Ruto et Museveni lancent une ligne ferroviaire SGR reliant le Kenya à l’Ouganda
Economie

Ruto et Museveni lancent une ligne ferroviaire SGR reliant le Kenya à l’Ouganda

La Nouvelle Releve

March 21, 2026

Le président Kenyan, William Ruto et son homologue ougandais, Yoweri Kaguta Museveni ont lancé la construction du tronçon Kisumu–Malaba du chemin de fer à écartement standard de 107 km, un projet clé visant à stimuler le commerce régional et à faciliter le transport à travers l’Afrique de l’Est. Le lancement du projet a eu lieu ce samedi à Kisumu.

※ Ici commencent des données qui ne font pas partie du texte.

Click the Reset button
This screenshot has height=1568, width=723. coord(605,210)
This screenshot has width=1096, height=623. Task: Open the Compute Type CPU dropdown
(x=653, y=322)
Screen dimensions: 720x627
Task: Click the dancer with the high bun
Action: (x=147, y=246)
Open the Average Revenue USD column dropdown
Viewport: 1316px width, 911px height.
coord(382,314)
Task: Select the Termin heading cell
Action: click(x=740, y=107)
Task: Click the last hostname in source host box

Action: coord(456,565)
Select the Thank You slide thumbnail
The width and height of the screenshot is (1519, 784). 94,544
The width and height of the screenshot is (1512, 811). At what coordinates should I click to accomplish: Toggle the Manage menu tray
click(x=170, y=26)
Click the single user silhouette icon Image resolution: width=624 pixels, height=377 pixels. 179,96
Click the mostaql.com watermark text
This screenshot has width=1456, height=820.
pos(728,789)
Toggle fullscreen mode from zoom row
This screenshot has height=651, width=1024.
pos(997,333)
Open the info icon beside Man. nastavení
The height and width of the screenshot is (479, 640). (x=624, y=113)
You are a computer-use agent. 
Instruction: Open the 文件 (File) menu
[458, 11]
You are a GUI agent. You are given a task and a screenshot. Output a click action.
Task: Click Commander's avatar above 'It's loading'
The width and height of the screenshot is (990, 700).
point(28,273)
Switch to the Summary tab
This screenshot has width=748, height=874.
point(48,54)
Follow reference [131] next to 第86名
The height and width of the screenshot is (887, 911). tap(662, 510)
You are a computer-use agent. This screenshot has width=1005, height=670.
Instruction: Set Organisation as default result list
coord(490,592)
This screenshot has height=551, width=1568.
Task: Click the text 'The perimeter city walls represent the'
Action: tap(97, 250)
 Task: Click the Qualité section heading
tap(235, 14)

Museveni a déclaré que le chemin de fer est au cœur de l’intégration économique de l’Afrique de l’Est et de la compétitivité commerciale. Selon lui, pour que l’Afrique prospère, les pays doivent non seulement produire des biens de haute qualité, mais aussi veiller à ce qu’ils soient abordables.

« Le chemin de fer fait partie de la rationalisation de notre système de transport, en particulier du côté ougandais, qui est irrationnel et coûteux », a-t-il déclaré.

« Nous allons développer notre section de Malaba à Kampala, puis jusqu’à Kasese et Mpondwe, en la reliant à la RDC. Nous travaillons également sur la ligne ferroviaire de Tororo à Gulu, puis de Nimule à Juba, ainsi que sur la ligne de Bihanga à Kigali », a-t-il ajouté.

Le président William Ruto a affirmé que ce chemin de fer donnera vie à l’aspiration de longue date des deux pays à une véritable intégration régionale, et a promis au président Museveni de travailler ensemble pour concrétiser cette vision.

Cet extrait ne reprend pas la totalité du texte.